The iPhone didn’t really hit its stride until its third generation, when Apple had sorted out most of its product issues, and made the phone available for roughly half the cost. In this case, it was more beneficial for the consumer to be in the late majority or a laggard. Those who waited got a better price and received a significantly less buggy product, though they did lose out on the ability to boast about being one of the original iPhone owners. Darn.
For those looking to invest in enterprise software, the risks and rewards associated with new products is at an entirely different scale. Fortune 1000-sized software projects not only routinely cost millions of dollars, but they can also take several years to implement.

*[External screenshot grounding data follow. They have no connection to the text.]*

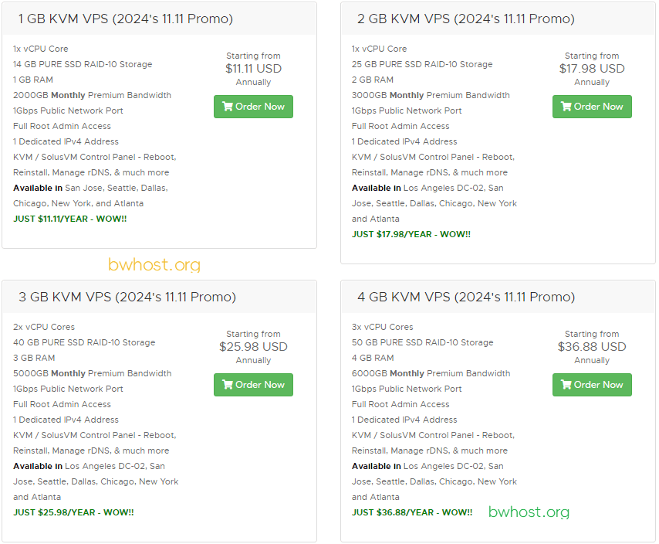Order the $25.98 USD annual 3 GB VPS
Screen dimensions: 659x544
(253, 385)
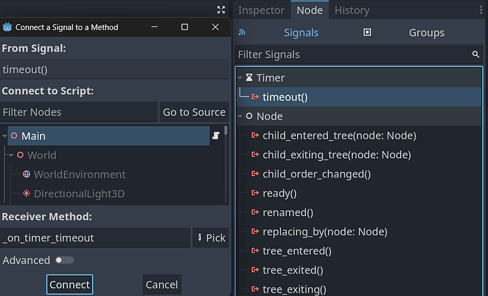Click the expand viewport icon
The height and width of the screenshot is (296, 488).
coord(221,10)
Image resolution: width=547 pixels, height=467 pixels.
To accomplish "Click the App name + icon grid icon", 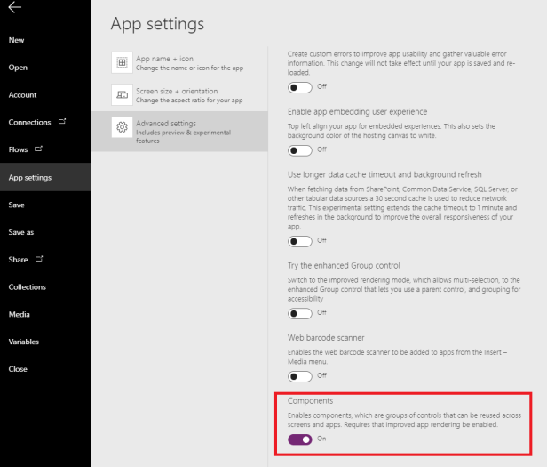I will (x=122, y=62).
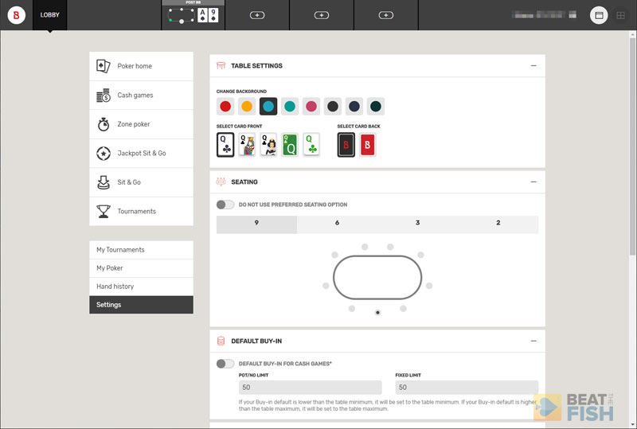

So why not be a laggard when it comes to enterprise software, aside from marginal losses in efficiency? Well let me counter my question with another question; what is the only thing worse than spending $1 million on software that doesn’t pan out? A $10 million fine for bad practices. The EU, SEC, FERC, and countless other regulatory bodies force companies further to the left of the curve depending on their industry.
The more regulated the industry, the more innovative you and your company should be. For example, large bank face the threat of massive fines from regulatory bodies like FINRA, which is far more realistic and frightening than a grain producer might face from the USDA. And for the banks, finding a solution early on can make all the difference between compliance, and devastating fines.So, what should your organization do? How rapidly should you adopt innovation? Unfortunately, like many corporate strategies, the path to finding the answer is not an exact science. There’s no one number that can tell explain it all perfectly, and no one person who can give you the detailed answer you need. Elements of both though are key to move your company further to the left of the curve.